In any true democracy, in election time, the moment when the power of the common voter, of every citizen, becomes vital and crucial, the future of the nation hangs in a balance. Just as we judge a person by the friends he has and the books he reads or the sites he visits, we tend to assess and weigh the different contenders in the political arena by the vision and mission they announce for their tenure of future governance.

This week I happened to read a statement by Hillary Clinton that "More women do serve in public office; they're able to contribute to their economies. But, it is a glass that is half-full at best, because in too many places too many women still face ceilings that hold them back."

It is very true about our country .There is yet another news that caught my eye and troubled me for it made me wonder where we are headed to… The Supreme Court has banned a lawyer from entering its precincts for six months, after the top court's gender sensitisation panel found him guilty of stalking and harassing a female advocate.This is the first order given against a lawyer by the top court's Gender Sensitisation and Internal Complaints Committee (GSICC) that was constituted in November last year by Chief Justice P Sathasivam. If this is the condition in our most respected institutions, will our women ever ‘break the ceilings’?
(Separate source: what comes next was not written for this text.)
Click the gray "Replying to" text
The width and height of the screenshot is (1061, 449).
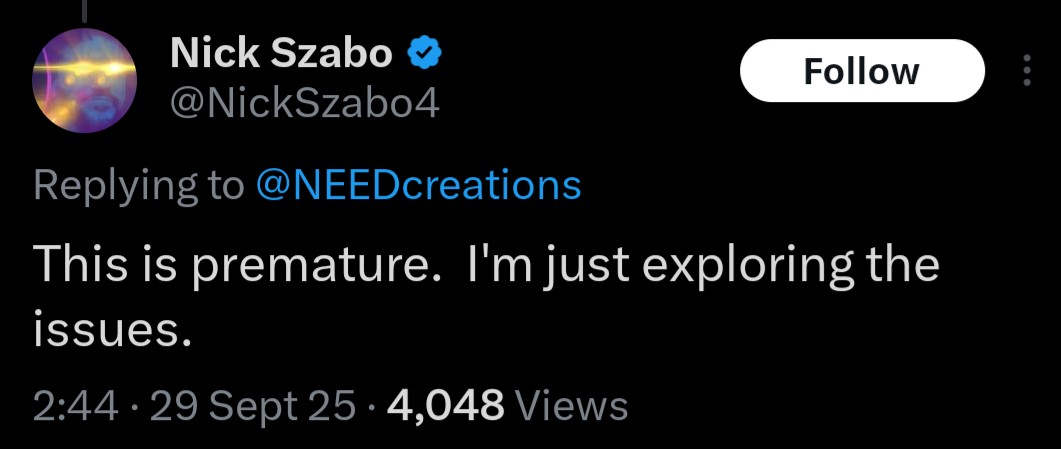pos(139,187)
If I were to think like Gurudev Tagore, I would pray: Where parents welcome their girl with open arms, where the girl child has ample opportunities to enjoy childhood and study, where child marriages and heartless abuse do not make her a play thing , where her innate potential gets a chance to be discovered and channelised, where a woman is not a mute victim of domestic violence, where education makes her empowered to participate in the nation’s progress, where she is not discriminated against but respected as an equal, that should be the India our democracy should step into.
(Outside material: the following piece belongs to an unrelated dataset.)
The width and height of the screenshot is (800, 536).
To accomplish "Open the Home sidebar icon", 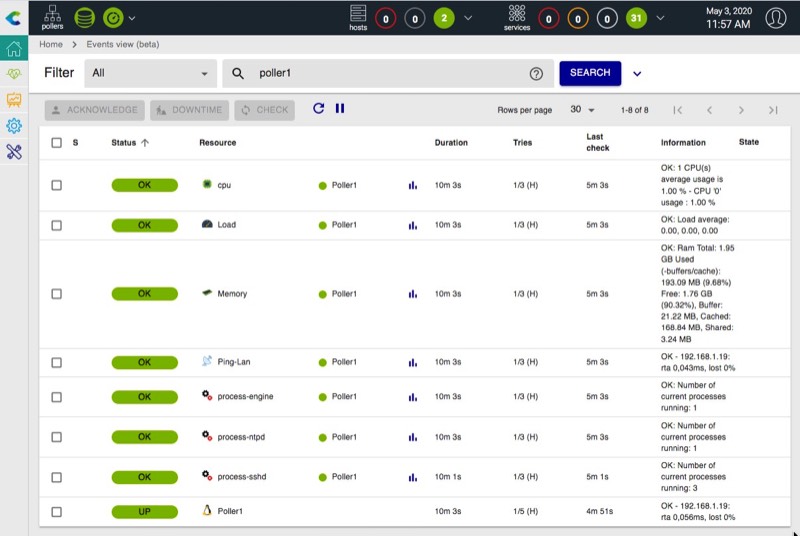I will coord(14,49).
We hear some buzz words like empowerment, self-expression, freedom etc., being used liberally by many advocates of women’s rights but what we all need to realise is that empowerment is not something that can be bestowed on someone, it has to be an innate feeling of confidence, competence and credibility emerging from one’s realisation of potential, capabilities, expression and the subsequent sense of pride in oneself along with the economic, social recognition it earns. No party can empower women without providing them adequate chances to blossom and realise themselves. If we prefer a leader or group which has no high opinion of women, it would be like gliding back into the dark ages.

Nobel laureate Amartya Sen in his book “Development as Freedom” observes that in the political economy of development, an adequate recognition of political, economic and social participation and leadership of women is a crucial aspect of ‘development as freedom’. I take the liberty to share some of his observations here with the fond hope that we may find scope for seeing women in the agents’ role than in the receivers’ role. Even today, there is more ‘ill-being’ than ‘well-being’ in the excess mortality of women in Asian countries, ours included, with gigantic numbers of ‘missing women’, ‘missing’ in the implicit sense of being dead as a result of gender bias in the distribution of health care and other necessities. To remove such inequities, it is imperative to see women as agents of change, for their progress.

In women’s empowerment, along with the standard factors often discussed, there are some more important variables like the nature of the employment arrangements, attitudes of the family and the society at large and also, the economic and social circumstances that encourage or resist change in these attitudes. For the welfare of our nation, we must pay attention to these factors.

Whether Virginia Woolf talks of ‘A Room of One’s Own’ or Bina Agarwal calls it ‘A field of one’s own’, women’s initiative and involvement have far reaching effects on the balance of economic and social power ratios, environmental development, conserving natural resources etc. Let us wish for a healthy environment where women can realise their full potential in all fields and be respected for their contributions.